From time immemorial, the Gulf of Shimabara, (near Ariake Sea), has been famed for Shiranui, the unknown fire, which appears from time to time. The phenomenon occurs twice a year, about 30 September and 24 February, from some time after midnight until the approach of dawn. Sometime the light is a large ball of fire rising from the surface of the sea to a height of 60 feet; sometimes it is a line of pale red, fiery globes drifting and down the tide.
Indeed, so well known is the Shiranui phenomenon that it has attracted the attention of many over the centuries who have tried to study and measure it, ranging from scientists to ghost hunters, and it is mostly nowadays explained as some sort of optical illusion caused by atmospheric phenomena. Some ghost lights of Japan are a bit more sinister in nature than any of these. In various area of the country are the tradition of what are called the Tenka, or also Tenbi, which are often said to appear as a floating light like a lantern, and which will sometimes enter houses to make those within ill. They are also known to set houses on fire, and are traditionally seen as a type of vengeful, wrathful spirit known as a onryō, typically one who has been wronged in life. In some areas these lights could be driven away by surrounding them and reciting Buddhist prayers or fanning them with a type of sandal known as a setta.
Similarly to the Tenka is a type of demonic flaming light called the Rōjinbi, or “old person fire,” which appears in what are now called Nagano and Shizuoka prefectures. The fire balls will appear deep in mountainous areas, usually in the presence of an elderly person, and it is said to be unable to be put out with water or any other normal means. In order to extinguish it, one can use animal skins to smother it, or hold one’s footwear over one’s head, which will cause it to go away. The worst thing to do is panic and run, because this will draw its attention and it will chase you. There is also the Ubagabi, or “old woman fire,” of the Kansai region of Japan, which appears as a ball of fire with a length of one shaku (about 30 centimeters) and is said to be the spirit of an old woman cursed after stealing oil from a shrine. The Ubagabi will supposedly accost travelers by smashing into them or grazing them, after which the unlucky victim will later pass away within 3 years. Supposedly the only way to make it go away is to say “abura-sashi,” which basically means “oil pourer.” Like many other ghost lights of Japan, the stories of the Ubagabi differ depending on the area, but it is never something you want to come across.

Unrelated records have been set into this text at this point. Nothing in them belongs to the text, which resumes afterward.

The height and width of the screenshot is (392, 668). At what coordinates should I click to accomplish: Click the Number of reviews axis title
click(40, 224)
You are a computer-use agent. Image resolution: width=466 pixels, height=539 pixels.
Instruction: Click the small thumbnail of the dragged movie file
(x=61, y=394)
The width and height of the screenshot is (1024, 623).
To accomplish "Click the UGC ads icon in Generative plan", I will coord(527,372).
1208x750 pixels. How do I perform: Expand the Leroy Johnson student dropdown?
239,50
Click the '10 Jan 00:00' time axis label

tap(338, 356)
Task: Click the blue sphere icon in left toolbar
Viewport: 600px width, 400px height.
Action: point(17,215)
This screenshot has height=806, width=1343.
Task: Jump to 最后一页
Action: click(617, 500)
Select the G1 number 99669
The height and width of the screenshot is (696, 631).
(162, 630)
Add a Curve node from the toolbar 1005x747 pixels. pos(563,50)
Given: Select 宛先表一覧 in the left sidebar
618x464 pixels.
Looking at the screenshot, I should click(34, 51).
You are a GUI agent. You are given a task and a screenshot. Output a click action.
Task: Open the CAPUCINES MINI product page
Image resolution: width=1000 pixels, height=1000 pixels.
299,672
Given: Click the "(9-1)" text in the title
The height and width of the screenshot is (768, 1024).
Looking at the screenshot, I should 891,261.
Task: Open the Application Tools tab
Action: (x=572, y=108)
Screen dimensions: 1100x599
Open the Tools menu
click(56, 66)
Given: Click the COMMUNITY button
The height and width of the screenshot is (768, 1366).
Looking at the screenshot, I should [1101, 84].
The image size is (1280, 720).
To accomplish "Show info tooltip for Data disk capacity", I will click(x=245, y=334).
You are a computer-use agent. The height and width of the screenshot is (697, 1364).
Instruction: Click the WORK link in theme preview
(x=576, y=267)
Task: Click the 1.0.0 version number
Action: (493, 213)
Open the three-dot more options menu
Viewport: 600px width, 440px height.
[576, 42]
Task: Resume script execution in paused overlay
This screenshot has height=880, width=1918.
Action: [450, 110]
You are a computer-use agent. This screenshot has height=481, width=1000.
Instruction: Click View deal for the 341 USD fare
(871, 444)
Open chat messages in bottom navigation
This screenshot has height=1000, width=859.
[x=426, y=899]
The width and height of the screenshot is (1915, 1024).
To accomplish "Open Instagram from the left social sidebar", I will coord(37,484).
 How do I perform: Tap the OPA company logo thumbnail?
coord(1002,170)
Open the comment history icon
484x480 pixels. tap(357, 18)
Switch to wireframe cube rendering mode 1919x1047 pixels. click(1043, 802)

Do any of these ghost lights have any basis in reality, or are we dealing with mere folklore and myth? To this day such lights have been seen in the wilds of Japan, and if they are real what could they be? Are these ghostly phenomena, or merely illusions and tricks of light and the atmosphere? How is it that they have managed to so firmly entrench themselves into the lore of so many places? The answers to questions such as these elude us, but Japan certainly seems to have a rich history and traditions of spooky ghost lights that will likely be talked about and retold far into the future.